Para-athletes experience similar overall rates of mental ill-health as non-para athletes, but the contexts for their mental health challenges may differ, an Orygen-led study has found.
Orygen’s Professor Rosemary Purcell, who leads the research team, said the findings suggested that there were certain risk factors that may make para-athletes more likely to experience mental ill-health.
“Experiencing two or more adverse life events in the past year, sports-related concussion, high self-stigma, inadequate social support and low psychological safety were linked with greater risk of poorer mental health outcomes for para-athletes in particular,” Professor Purcell said of the findings published in Frontiers in Psychology.
“Most of these risk factors are dynamic – meaning that they can be changed – so working to improve social supports, reduce self-stigma, and reduce adverse life events and discrimination could have a beneficial impact on para-athletes mental health.”

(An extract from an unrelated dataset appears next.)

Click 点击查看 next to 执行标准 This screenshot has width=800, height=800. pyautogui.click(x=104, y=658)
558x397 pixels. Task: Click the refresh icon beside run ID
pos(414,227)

While there is a growing body of research on the mental health of elite athletes, consideration of specific para-athlete needs has been overlooked to date.
The paper drew on online survey responses from 427 elite athletes, 71 of them athletes in para sports. It looked at four domains: mental health symptoms, general psychological distress, risky alcohol consumption and eating disorders/disordered eating.

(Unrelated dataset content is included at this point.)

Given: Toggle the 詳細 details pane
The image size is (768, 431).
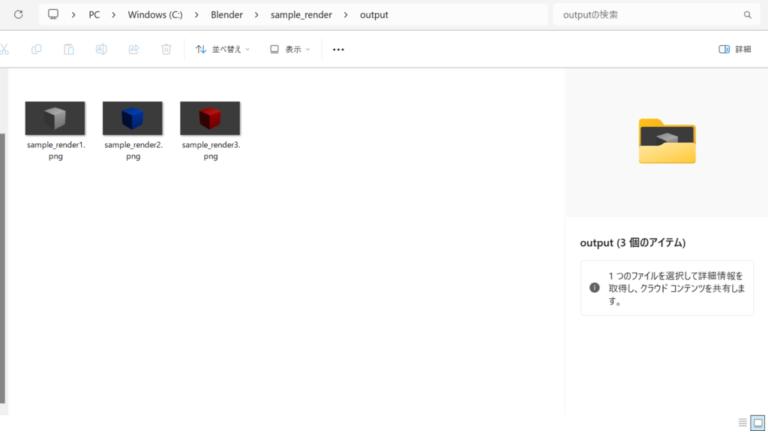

Each of these domains was then assessed in terms of risk and protective factors ranging from individual and interpersonal factors, to sport-based and community-based factors.
“What this new research on para-athletes suggests to us is that we need to look past the individual athlete to other factors in elite sports environments that may be contributing to mental health challenges,” Professor Purcell said.

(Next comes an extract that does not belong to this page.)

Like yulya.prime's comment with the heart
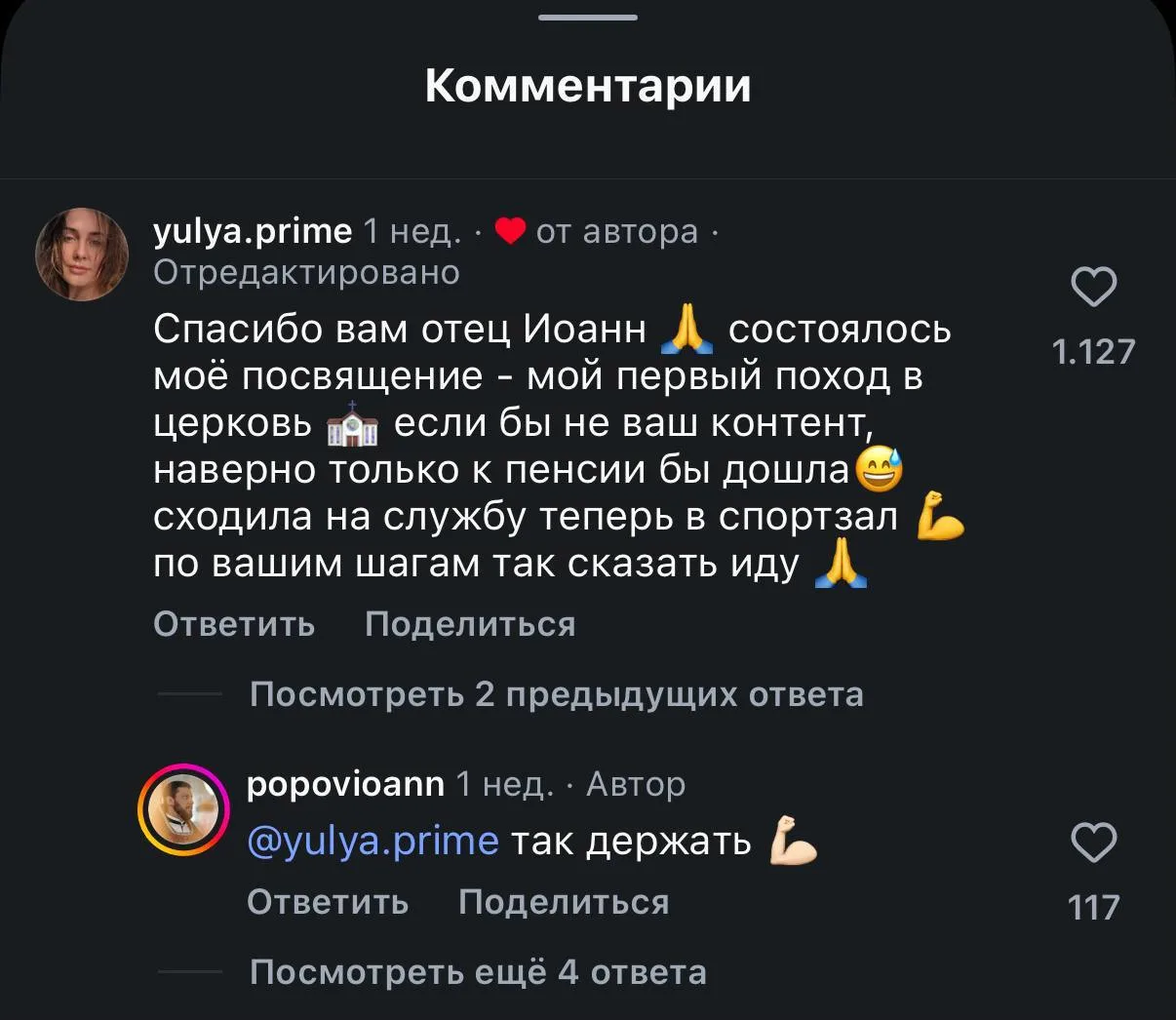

“That includes increasing psychologically safety in elite sport settings, so that athletes in para sports don’t experience self-stigma and feel more comfortable to seek mental health support if needed.”
Research indicates that the overall rate of mental ill-health among both para- and non-para athletes is the same as – or higher than – the general population, with approximately 25-35 per cent of elite athletes reporting symptoms of mental ill-health.
Professor Purcell said the findings were informative, but required further research.
“This research helps us to better refine what type of mental health support is needed in different elite sport contexts. A ‘one-size-fits-all’ won’t cut it. We need more work to figure out what works best for who. This is a good start in para-sport,” Professor Purcell said.
The research was funded by the Australian Sports Commission.